Filho do ex-deputado federal João Doria, que chegou a se exilar durante a ditadura militar, ele resvalou pela vida política em alguns cargos de segundo escalão. No início da década de 1980, foi secretário de turismo do Governo de São Paulo, gerido por Mario Covas, e presidente da Paulistur. Durante o governo do presidente José Sarney, presidiu a Embratur e o Conselho Nacional de Turismo, entre 1986 e 1988. Sua carreira, entretanto, se deu no meio empresarial, ao criar o Grupo Doria, que reúne seis grandes empresas, entre elas o LIDE, uma associação de empresários estabelecida em 2003 que promove o networking de companhias nacionais e internacionais. Nos encontros do grupo, alguns feitos em paraísos naturais do Brasil e do exterior, ele costuma convidar figuras políticas, que vão de presidentes, governadores a ministros, e líderes internacionais como José Maria Aznar e Al Gore. Em 2005, o ex-presidente Luiz Inácio Lula da Silva também prestigiou um desses encontros. Dois anos depois, o agora prefeito lançava o movimento "Cansei", que protestava contra a "corrupção" e a "falta de segurança" e tinha o PT como um dos principais alvos de críticas.

Nos últimos dias de campanha, relações obtusas de Doria com a política começaram a ser exploradas por seus rivais.

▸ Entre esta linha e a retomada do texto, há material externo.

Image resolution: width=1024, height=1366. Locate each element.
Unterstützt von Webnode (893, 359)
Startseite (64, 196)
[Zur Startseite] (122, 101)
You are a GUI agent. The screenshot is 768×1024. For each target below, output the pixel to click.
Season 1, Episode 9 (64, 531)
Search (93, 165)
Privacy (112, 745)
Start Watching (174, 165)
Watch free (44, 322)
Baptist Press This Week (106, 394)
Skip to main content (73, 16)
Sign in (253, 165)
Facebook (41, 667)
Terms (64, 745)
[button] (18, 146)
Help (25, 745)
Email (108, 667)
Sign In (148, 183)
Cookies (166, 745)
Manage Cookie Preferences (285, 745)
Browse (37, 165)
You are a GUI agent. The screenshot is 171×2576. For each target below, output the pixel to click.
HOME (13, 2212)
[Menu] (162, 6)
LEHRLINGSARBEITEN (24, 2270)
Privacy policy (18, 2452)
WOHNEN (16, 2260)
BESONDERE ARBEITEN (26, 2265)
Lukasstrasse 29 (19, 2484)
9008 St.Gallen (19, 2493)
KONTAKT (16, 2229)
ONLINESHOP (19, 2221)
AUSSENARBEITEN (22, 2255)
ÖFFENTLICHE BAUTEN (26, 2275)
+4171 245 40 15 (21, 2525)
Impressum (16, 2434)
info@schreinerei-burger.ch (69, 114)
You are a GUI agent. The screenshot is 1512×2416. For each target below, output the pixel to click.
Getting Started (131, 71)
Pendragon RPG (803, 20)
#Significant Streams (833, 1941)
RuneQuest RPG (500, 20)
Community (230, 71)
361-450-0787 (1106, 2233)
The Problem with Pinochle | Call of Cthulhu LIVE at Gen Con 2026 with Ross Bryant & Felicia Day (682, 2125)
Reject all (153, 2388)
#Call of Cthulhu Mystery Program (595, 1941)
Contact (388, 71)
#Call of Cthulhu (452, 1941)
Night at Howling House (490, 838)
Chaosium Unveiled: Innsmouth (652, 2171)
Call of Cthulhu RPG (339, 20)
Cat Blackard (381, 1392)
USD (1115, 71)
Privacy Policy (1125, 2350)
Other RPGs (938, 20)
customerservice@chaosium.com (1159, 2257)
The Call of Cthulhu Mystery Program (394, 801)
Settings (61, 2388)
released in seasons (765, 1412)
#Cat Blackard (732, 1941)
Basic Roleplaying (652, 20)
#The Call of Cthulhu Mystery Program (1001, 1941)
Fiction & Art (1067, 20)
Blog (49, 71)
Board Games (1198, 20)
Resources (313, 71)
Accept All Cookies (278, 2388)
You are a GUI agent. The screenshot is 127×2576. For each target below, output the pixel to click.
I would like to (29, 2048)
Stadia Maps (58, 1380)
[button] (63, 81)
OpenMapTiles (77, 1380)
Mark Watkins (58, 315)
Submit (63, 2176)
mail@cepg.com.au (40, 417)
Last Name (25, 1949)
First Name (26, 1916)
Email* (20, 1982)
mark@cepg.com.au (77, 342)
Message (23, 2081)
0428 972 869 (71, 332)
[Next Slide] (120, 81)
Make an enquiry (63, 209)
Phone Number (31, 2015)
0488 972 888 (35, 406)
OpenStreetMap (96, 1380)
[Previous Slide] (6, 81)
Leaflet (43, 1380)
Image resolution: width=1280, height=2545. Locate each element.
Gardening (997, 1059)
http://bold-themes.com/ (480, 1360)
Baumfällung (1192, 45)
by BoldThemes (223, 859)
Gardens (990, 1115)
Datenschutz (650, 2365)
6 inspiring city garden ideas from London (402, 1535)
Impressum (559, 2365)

Revelou-se que ele se apropriou por 20 anos de um terreno público em Campos do Jordão, que a Justiça o obrigou a devolver na semana passada. Em 2006, ele também foi acusado de instalar, sem autorização da prefeitura, uma estátua feita por sua mulher, Bia Doria, em uma praça que sua empresa geria. Além disso, o jornal Folha de S.Paulo revelou que as revistas de seu grupo haviam recebido 1,5 milhão de reais em publicidade do Governo Alckmin. 

Sua vitória neste primeiro turno, com um índice tão alto, fortalece Alckmin, que enfrentou os principais caciques políticos do PSDB para apoiá-lo. O ex-presidente Fernando Henrique Cardoso só apoiou publicamente seu nome na reta final e Alberto Goldman, vice-presidente nacional do partido, escreveu há poucos dias uma carta em que o criticava. Também o cacifa para a disputa, em 2018, a uma vaga no Governo do Estado, em substituição a seu padrinho. Em sabatina realizada pelo EL PAÍS e pela EBC, ele se esquivou de responder se pretende se afastar da prefeitura em dois anos para competir pelo Estado. Neste caso, seu vice, Bruno Covas, assumiria a gestão municipal. 

Na noite de domingo, porém, garantiu que cumprirá os quatro anos que lhe cabem. “Vou cumprir meu mandato de quatro anos sem reeleição”, avisou ele, que ainda afagou caciques tucanos que o renegaram ao longo da campanha, como ao próprio Goldman, além dos senadores Aloysio Nunes e José Aníbal e o ex-presidente FHC.